Sembra, dunque, che ciascuno dei due abbia una giusta pretesa, e che ciascuno debba ricavare dall'amicizia qualcosa più dell'altro, ma non della stessa cosa: quello superiore vuole più onore e quello bisognoso più guadagno: infatti, premio della virtù e della beneficenza è l'onore, mentre soccorso all'indigenza è il guadagno. Che le cose stiano così anche nelle costituzioni politiche è manifesto: infatti, non si onora colui che non procura alcun bene alla comunità, giacché a chi porta beneficio alla comunità si dà ciò che è comune e l'onore è appunto un bene comune.
Infatti, non è possibile contemporaneamente arricchirsi a spese della comunità e riceverne onori. Nessuno, infatti, sopporta di avere di meno in tutti i casi: per conseguenza, a chi perde in ricchezza si attribuisce onore, e a chi ama ricevere si attribuisce ricchezza, giacché l'attribuzione secondo il merito ristabilisce l'uguaglianza e salva l'amicizia.

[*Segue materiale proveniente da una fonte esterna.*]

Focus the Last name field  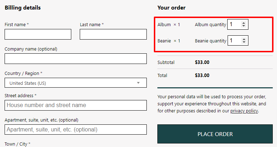pos(113,34)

È, dunque, in questo modo che devono regolare i loro rapporti tra gli amici disuguali e bisogna che chi ha ricevuto vantaggi in denaro o in beni materiali renda, in cambio, onore, restituendo quello che può. Infatti, ciò che l'amicizia richiede è il contraccambio possibile, non quello che sarebbe adeguato al merito, giacché ciò non sarebbe neppure possibile in tutti i casi.

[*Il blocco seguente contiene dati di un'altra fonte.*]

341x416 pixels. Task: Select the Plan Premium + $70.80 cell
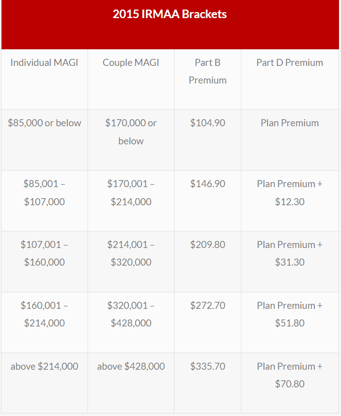tap(290, 375)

Come nel caso degli onori da tributarsi agli dei ed ai genitori: nessuno, infatti, potrebbe mai rendere loro il contraccambio adeguato, ma chi li venera secondo le sue possibilità è ritenuto un uomo virtuoso. Per questo si riterrà che ad un figlio non è lecito ripudiare il padre, mentre al padre è lecito ripudiare il figlio: questi, infatti, essendo in debito, deve contraccambiare, ma, qualunque cosa un figlio faccia, non può fare nulla che uguagli il valore di ciò che ha ricevuto, cosicché rimane sempre debitore. Ai creditori, invece, e quindi al padre, è lecito rimettere un debito. Nello stesso tempo, però, si ritiene che nessuno ripudia un figlio se questi non è di una perversità eccessiva, giacché, anche a prescindere dall'amicizia naturale è inumano rifiutare l'assistenza a un figlio. Sarà, invece, il figlio, se è malvagio, che potrà evitare o non preoccuparsi molto di aiutare il padre: infatti, i più vogliono ricevere del bene, ma evitano di farlo, perché non lo considerano vantaggioso.